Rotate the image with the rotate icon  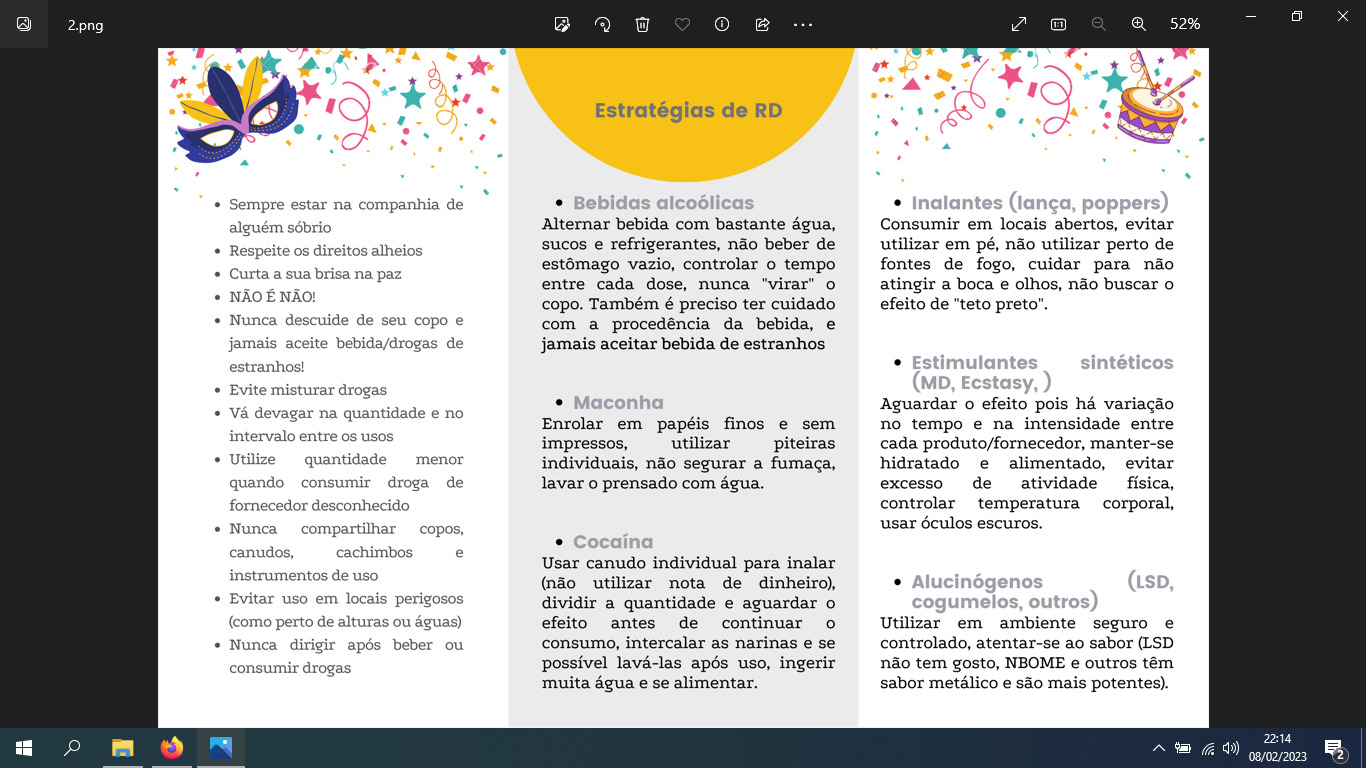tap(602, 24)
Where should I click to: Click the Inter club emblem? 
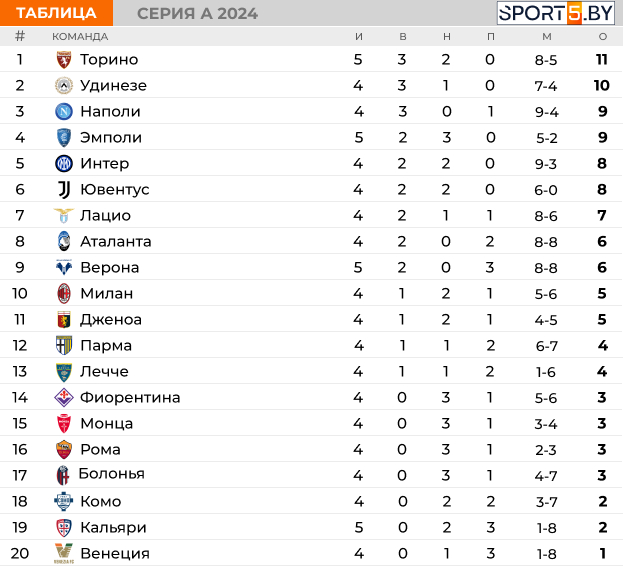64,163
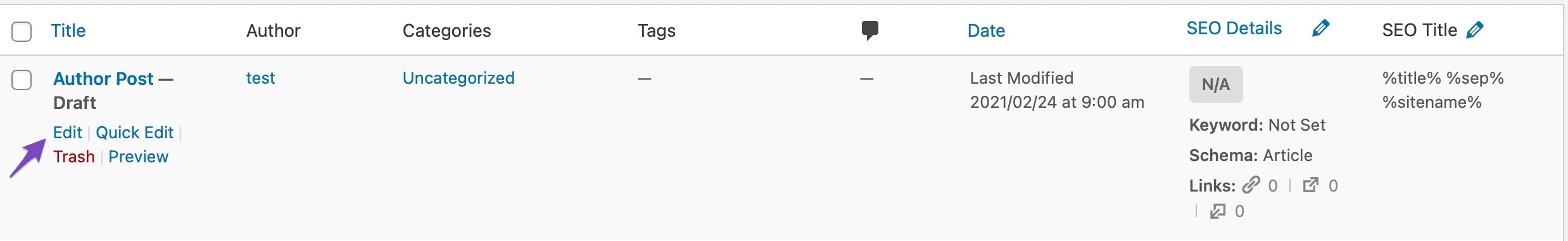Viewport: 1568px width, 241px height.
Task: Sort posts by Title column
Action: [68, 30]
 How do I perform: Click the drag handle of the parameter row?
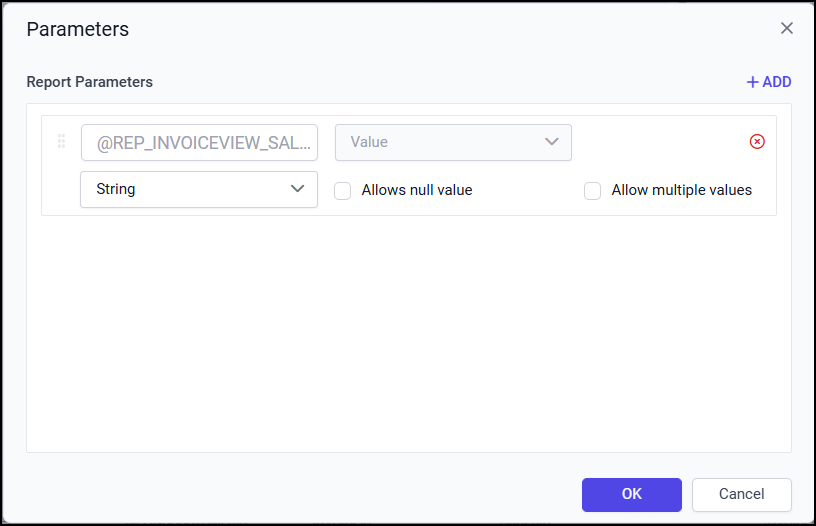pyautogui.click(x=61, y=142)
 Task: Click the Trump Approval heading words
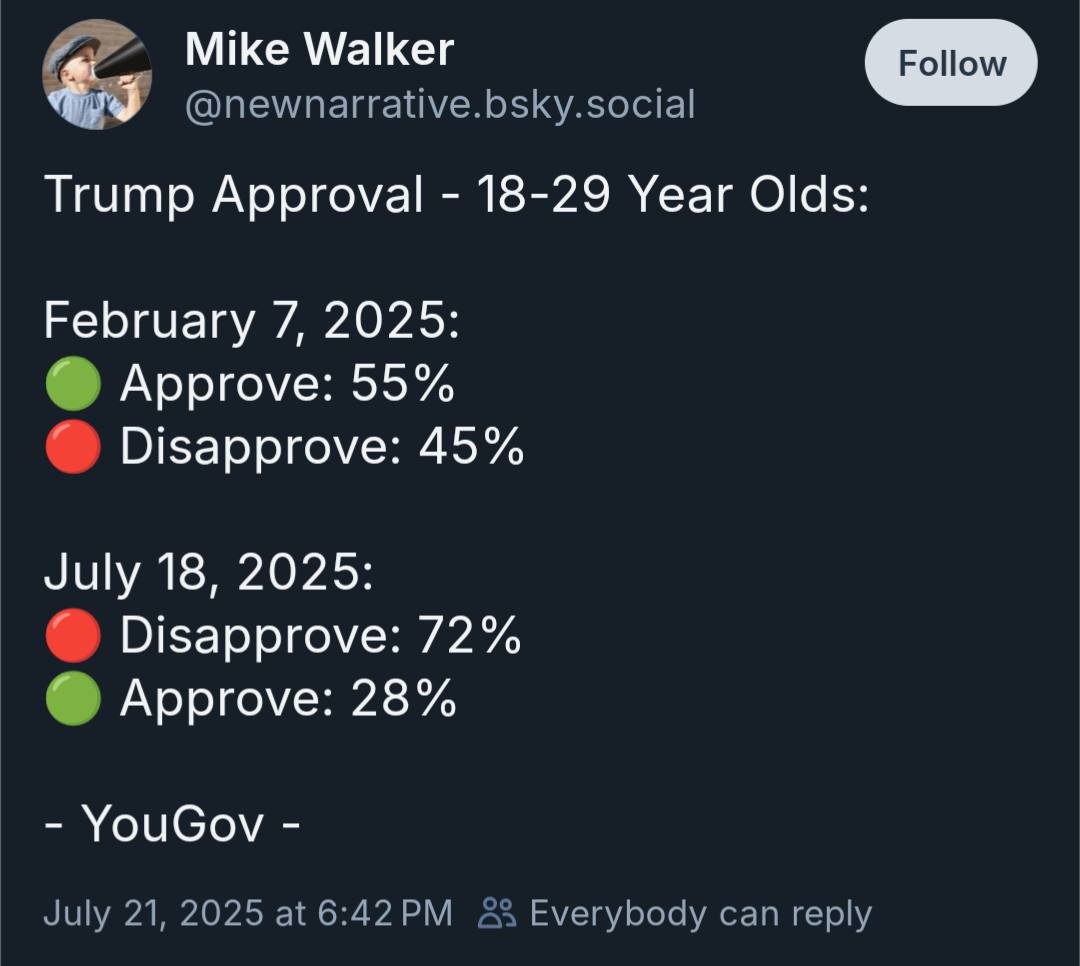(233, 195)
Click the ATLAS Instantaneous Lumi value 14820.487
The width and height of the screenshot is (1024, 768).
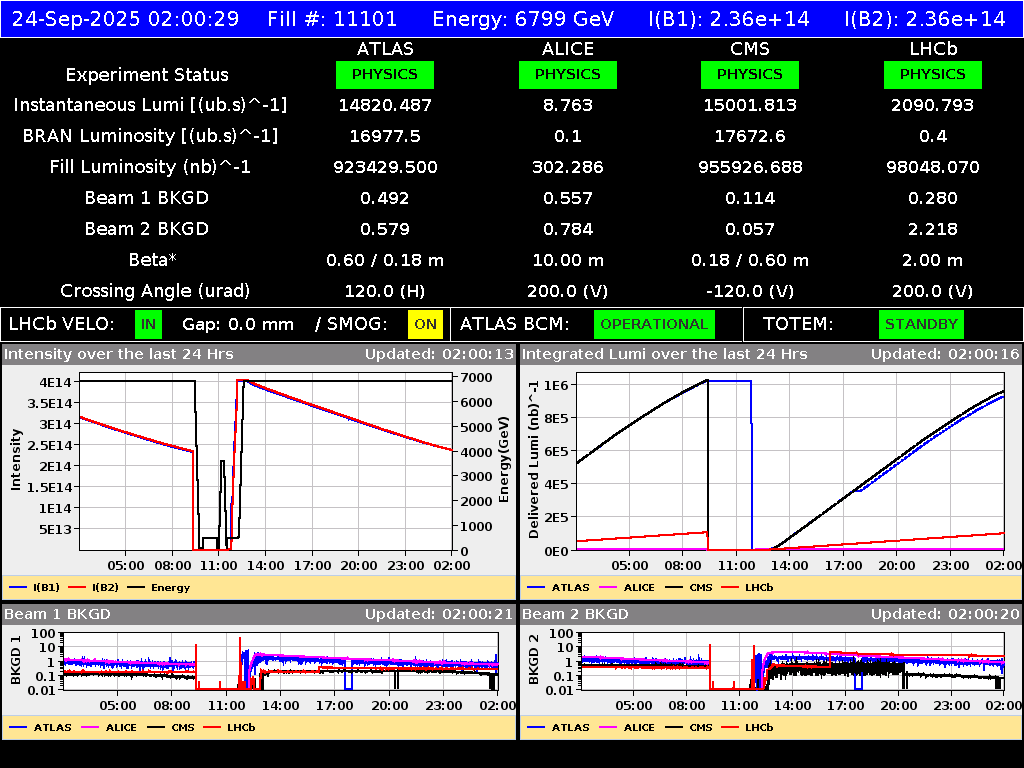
※ ※ ※
» **Problem**
I need the lines from the line holding "How do I perform: Click" through the end of the material, inclusive, restated word for word and without pictures.

» **Task output**
 How do I perform: Click the drag handle of the parameter row?
pyautogui.click(x=61, y=142)
 Task: Click the Trump Approval heading words
(233, 195)
Click the ATLAS Instantaneous Lumi value 14820.487
The width and height of the screenshot is (1024, 768).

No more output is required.